• _ABOUT THIS TASK_: Once you find the line with "This screenshot has height=1108, width=2138." in the entries below, return exactly every line from it through the line with "This screenshot has width=446, height=298.".

• _DATA RECORDS_:
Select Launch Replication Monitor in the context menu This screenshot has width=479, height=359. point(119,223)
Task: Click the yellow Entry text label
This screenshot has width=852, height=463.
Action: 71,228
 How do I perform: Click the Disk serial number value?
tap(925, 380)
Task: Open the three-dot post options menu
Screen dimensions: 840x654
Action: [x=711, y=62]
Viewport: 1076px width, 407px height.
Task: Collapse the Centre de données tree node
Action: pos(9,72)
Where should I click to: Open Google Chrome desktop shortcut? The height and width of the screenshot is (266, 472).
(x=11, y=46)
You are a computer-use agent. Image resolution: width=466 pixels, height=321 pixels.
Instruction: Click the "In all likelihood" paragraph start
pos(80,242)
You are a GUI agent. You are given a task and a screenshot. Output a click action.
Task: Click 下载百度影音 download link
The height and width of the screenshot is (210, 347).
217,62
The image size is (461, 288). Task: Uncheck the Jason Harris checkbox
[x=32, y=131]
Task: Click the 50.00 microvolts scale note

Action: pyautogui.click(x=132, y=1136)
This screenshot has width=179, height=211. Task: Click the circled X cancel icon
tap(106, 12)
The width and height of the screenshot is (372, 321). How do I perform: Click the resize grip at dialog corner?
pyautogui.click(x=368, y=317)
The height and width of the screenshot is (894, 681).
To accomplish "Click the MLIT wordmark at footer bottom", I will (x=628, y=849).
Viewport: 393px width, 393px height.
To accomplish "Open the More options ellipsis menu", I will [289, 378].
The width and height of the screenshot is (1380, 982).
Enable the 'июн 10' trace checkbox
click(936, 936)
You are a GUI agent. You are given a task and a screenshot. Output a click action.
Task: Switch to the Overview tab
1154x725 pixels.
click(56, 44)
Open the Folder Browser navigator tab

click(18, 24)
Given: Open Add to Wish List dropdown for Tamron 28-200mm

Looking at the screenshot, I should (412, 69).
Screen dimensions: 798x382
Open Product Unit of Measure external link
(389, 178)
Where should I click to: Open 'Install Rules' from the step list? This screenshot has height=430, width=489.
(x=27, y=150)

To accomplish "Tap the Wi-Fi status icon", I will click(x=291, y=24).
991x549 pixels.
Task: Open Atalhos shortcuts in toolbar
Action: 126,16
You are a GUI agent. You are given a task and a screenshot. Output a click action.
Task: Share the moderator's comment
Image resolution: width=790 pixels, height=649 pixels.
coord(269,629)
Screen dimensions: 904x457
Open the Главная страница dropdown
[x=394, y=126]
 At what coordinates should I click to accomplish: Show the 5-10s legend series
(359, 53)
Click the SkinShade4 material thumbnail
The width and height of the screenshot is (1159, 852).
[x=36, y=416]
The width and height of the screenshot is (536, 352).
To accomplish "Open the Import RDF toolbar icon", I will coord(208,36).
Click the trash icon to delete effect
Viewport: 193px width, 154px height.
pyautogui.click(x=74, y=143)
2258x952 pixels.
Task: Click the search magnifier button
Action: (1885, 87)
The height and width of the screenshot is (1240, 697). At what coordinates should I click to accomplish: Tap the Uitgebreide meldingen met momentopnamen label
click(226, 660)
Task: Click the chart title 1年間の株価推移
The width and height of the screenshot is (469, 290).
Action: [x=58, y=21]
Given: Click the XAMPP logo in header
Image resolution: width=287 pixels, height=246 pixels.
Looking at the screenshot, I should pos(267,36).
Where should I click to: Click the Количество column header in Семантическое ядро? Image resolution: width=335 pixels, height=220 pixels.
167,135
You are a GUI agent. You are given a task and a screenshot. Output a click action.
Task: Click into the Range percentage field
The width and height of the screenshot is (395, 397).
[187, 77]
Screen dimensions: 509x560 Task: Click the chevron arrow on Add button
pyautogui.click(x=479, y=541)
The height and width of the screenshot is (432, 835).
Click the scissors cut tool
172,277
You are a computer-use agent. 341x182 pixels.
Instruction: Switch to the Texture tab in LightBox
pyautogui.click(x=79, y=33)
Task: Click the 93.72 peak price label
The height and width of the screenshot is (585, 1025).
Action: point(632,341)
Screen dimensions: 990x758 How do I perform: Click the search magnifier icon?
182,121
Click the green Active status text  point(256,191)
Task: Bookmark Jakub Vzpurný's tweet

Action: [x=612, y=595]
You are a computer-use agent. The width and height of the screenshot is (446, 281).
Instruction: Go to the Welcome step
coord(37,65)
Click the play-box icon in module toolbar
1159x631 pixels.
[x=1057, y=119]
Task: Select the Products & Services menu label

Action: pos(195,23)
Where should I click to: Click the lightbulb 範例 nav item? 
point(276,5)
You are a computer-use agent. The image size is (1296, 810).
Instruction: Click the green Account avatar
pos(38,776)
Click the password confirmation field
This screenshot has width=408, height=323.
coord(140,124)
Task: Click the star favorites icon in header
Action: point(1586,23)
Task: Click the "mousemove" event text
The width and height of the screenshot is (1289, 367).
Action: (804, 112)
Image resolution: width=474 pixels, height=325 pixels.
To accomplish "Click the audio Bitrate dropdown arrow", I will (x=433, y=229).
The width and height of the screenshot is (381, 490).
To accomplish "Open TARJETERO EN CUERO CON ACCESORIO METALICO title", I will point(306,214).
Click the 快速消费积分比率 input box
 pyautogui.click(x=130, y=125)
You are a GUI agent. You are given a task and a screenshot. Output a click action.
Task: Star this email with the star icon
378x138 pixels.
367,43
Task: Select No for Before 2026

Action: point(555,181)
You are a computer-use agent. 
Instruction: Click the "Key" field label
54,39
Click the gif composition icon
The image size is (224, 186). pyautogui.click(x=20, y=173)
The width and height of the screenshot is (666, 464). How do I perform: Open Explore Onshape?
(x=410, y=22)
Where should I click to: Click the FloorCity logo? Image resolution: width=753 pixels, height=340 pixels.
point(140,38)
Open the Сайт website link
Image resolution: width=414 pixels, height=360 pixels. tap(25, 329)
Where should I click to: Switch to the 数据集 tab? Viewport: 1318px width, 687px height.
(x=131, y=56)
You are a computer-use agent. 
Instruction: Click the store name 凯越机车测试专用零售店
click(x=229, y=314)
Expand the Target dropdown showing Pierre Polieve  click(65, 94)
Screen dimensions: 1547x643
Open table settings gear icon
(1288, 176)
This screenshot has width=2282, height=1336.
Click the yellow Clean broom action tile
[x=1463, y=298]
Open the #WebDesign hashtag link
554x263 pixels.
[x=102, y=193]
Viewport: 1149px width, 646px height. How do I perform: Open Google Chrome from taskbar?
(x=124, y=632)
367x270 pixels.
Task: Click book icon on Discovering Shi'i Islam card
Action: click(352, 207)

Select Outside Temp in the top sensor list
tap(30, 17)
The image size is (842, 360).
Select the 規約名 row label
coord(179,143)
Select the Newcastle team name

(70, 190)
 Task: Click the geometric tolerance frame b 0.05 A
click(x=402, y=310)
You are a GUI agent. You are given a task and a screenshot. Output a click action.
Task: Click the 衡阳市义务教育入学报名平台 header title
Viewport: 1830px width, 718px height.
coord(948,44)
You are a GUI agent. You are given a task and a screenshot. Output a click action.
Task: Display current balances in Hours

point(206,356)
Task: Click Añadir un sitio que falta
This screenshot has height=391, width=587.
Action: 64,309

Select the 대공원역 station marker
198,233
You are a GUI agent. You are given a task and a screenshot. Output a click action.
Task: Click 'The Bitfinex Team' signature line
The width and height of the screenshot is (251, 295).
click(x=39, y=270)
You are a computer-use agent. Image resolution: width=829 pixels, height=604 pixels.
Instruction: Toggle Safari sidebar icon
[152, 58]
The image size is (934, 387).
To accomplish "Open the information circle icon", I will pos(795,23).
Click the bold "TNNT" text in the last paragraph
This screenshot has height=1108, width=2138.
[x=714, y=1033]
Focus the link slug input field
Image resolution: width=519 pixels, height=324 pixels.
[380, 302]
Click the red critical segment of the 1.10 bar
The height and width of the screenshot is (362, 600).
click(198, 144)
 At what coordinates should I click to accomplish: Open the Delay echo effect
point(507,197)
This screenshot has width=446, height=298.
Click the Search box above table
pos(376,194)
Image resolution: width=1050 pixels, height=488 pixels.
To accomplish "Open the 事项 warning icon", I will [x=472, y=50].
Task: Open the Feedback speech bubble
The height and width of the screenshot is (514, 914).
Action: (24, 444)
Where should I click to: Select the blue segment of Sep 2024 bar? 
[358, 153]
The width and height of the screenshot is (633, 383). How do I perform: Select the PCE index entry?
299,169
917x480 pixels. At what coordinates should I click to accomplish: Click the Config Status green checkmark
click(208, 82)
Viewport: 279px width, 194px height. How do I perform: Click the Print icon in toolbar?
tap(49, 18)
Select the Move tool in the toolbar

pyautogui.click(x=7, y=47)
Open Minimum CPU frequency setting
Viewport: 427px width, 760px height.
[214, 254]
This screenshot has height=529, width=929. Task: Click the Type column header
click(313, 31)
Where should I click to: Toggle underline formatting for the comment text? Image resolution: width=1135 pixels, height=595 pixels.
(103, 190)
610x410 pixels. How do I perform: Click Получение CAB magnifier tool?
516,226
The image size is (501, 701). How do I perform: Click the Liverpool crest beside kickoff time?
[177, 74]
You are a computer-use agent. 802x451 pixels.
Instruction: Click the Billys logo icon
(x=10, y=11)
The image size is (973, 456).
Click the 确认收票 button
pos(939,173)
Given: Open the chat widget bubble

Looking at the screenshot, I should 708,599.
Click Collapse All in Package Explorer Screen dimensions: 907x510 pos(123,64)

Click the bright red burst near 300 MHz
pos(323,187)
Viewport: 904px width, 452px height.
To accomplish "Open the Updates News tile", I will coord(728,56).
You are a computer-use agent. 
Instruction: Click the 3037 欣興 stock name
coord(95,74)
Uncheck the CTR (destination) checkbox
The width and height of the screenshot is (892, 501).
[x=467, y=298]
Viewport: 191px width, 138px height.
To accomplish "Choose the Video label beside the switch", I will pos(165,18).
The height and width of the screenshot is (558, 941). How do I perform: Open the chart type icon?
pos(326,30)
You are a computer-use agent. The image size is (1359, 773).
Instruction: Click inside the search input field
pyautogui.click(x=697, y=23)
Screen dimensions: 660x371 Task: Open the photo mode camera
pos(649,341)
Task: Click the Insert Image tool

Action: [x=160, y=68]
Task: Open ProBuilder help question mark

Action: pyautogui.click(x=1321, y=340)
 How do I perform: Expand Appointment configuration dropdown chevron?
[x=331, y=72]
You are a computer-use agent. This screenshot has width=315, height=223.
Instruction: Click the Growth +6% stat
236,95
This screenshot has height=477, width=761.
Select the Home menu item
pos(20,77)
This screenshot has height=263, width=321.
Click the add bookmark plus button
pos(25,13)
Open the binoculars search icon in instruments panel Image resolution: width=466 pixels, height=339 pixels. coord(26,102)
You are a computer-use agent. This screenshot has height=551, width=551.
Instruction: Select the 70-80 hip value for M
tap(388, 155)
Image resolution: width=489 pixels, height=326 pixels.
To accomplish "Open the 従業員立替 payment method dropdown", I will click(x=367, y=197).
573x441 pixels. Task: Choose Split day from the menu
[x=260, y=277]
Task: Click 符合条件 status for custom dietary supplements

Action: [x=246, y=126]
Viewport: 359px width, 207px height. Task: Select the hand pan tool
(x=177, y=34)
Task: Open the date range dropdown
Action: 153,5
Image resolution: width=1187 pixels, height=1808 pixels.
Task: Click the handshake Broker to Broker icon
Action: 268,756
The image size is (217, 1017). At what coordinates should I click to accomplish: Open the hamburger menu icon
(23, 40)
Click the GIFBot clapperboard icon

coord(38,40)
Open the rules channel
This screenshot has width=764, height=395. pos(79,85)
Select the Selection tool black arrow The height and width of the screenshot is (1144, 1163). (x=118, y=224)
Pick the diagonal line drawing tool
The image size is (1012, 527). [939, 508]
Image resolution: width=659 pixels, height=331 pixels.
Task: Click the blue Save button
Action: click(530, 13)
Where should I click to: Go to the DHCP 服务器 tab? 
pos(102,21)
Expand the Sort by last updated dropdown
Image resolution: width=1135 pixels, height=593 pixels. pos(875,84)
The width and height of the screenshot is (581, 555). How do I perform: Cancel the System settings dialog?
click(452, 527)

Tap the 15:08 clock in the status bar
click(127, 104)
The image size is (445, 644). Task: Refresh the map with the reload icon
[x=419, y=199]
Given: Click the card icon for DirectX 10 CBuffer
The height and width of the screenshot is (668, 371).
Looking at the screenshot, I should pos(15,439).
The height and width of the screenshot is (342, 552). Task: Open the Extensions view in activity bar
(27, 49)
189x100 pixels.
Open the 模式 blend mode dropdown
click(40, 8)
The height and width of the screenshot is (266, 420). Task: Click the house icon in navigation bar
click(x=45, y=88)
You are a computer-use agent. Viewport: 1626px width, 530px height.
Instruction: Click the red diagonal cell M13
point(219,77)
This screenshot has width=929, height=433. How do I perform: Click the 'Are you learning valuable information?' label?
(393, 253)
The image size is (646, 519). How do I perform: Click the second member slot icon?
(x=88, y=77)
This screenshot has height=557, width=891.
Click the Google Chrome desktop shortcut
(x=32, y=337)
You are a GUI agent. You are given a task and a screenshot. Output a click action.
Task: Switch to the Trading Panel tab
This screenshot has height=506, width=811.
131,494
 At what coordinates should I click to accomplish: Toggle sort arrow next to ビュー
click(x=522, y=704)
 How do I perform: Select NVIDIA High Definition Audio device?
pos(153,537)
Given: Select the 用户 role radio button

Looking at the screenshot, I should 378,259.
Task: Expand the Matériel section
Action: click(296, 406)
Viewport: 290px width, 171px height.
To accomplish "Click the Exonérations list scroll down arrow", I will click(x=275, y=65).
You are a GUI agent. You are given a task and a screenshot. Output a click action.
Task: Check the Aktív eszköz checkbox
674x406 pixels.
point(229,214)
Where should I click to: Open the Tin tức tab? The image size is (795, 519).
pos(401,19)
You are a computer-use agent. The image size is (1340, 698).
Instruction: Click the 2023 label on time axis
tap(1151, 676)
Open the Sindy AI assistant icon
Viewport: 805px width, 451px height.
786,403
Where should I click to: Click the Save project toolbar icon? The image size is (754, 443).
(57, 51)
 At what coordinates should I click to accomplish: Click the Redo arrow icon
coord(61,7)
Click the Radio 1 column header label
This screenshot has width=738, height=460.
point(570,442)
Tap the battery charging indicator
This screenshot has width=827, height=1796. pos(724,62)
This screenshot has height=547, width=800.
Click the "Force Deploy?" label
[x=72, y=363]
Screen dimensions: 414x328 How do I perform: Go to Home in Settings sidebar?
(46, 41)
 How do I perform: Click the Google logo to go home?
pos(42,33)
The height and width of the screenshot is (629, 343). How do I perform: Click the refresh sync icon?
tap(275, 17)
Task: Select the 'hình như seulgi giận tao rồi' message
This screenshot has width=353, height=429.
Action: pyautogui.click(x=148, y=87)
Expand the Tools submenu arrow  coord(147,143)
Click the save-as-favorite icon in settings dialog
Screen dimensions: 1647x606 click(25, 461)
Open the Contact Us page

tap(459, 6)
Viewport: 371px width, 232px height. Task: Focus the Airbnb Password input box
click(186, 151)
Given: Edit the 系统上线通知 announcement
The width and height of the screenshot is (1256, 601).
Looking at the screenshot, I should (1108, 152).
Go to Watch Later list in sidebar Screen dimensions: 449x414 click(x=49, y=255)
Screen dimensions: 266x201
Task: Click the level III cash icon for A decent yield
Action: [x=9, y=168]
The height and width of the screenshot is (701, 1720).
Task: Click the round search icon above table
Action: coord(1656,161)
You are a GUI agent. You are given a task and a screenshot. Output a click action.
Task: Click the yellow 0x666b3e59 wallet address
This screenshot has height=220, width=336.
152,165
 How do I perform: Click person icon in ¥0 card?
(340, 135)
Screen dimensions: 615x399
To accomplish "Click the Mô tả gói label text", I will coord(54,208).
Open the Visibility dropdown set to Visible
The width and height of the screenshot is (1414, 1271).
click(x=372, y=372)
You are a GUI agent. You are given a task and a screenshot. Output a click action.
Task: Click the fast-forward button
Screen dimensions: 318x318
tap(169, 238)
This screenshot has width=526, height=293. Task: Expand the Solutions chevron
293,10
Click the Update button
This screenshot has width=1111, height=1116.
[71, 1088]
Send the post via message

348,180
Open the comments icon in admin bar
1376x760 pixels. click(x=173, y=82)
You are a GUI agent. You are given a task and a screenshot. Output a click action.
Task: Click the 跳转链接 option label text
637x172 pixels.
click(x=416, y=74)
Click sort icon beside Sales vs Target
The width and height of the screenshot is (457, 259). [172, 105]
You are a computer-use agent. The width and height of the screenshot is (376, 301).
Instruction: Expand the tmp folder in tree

• _RESULT FOR THIS EXERCISE_:
This screenshot has height=1108, width=2138.
[x=714, y=1033]
Focus the link slug input field
Image resolution: width=519 pixels, height=324 pixels.
[380, 302]
Click the red critical segment of the 1.10 bar
The height and width of the screenshot is (362, 600).
click(198, 144)
 At what coordinates should I click to accomplish: Open the Delay echo effect
point(507,197)
This screenshot has width=446, height=298.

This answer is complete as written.